A investigação permitiu que Piglia exercesse seu talento ao revelar os meandros de uma sociedade construída a partir de uma violência camuflada, que torna inertes seus habitantes. Com isso, conseguiu expor o arbítrio e a violência em todo o seu horror. Em enquete realizada com 50 escritores argentinos, Respiração Artificial figurou na lista dos dez melhores romances da história literária do país.

A realidade inspirava a escrita de Piglia que, a partir de fatos verdadeiros, conseguia construir histórias tão eletrizantes que nem pareciam baseadas em acontecimentos reais. É o caso de Dinheiro Queimado, título brasileiro para Plata Quemada, lançado originalmente em 1997 e editado aqui pela Companhia das Letras. O ponto de partida foi um assalto a um carro-forte, acontecido em Buenos Aires, em 1965. Para oferecer aos leitores uma escrita vibrante, Piglia pesquisou documentos confidenciais, cercando-se de detalhes que incriminavam policiais e políticos corruptos.

Outro crime, agora no pampa argentino, tornou-se o mote para Piglia retornar ao romance noir em Alvo Noturno, lançado em 2010. Na verdade, trata-se de uma trama policial sociológica – como já fizera em Respiração Artificial e Plata Quemada, Piglia revelou-se aqui inquieto, radical, insatisfeito ao delinear uma história que, além de transcorrer em ritmo ágil e direto, é complexa graças à sobreposição de impressões sobre o assassinato.

Já em Formas Breves, de 1999, Piglia reuniu textos que lhe permitem transitar na fronteira entre a ficção narrativa e o exercício crítico. São relatos em que trata tanto da relação entre psicanálise e literatura como da importância social embutida nos romances policiais. Em ambos, apresenta conclusões surpreendentes – se, no primeiro, afirma que James Joyce conhecia profundamente o trabalho de Freud, no segundo, acredita que o mundo do crime é o universo com que os homens devem dialogar nos tempos atuais.
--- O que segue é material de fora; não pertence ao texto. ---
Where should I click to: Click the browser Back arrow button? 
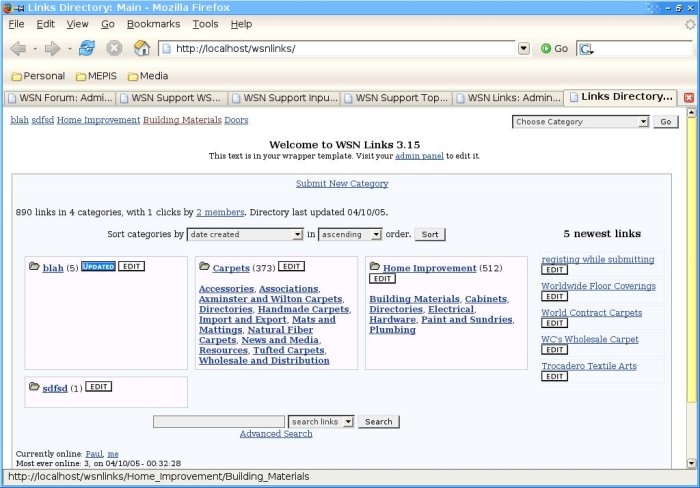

Desde que foi diagnosticado com ELA, Piglia apressou-se em escrever sua autobiografia, Diários de Emilio Renzi, dividida em três volumes. O primeiro, Anos de Formação, foi publicado em 2015, enquanto o segundo, Anos Felizes, saiu em setembro passado – nenhum foi traduzido ainda no Brasil. A ideia de utilizar Renzi como protagonista veio durante a filmagem do documentário 327 Cadernos, no qual o diretor Andrés Di Tella acompanhou Piglia na leitura de seus diários escritos desde a adolescência.

As informações são do jornal O Estado de S. Paulo.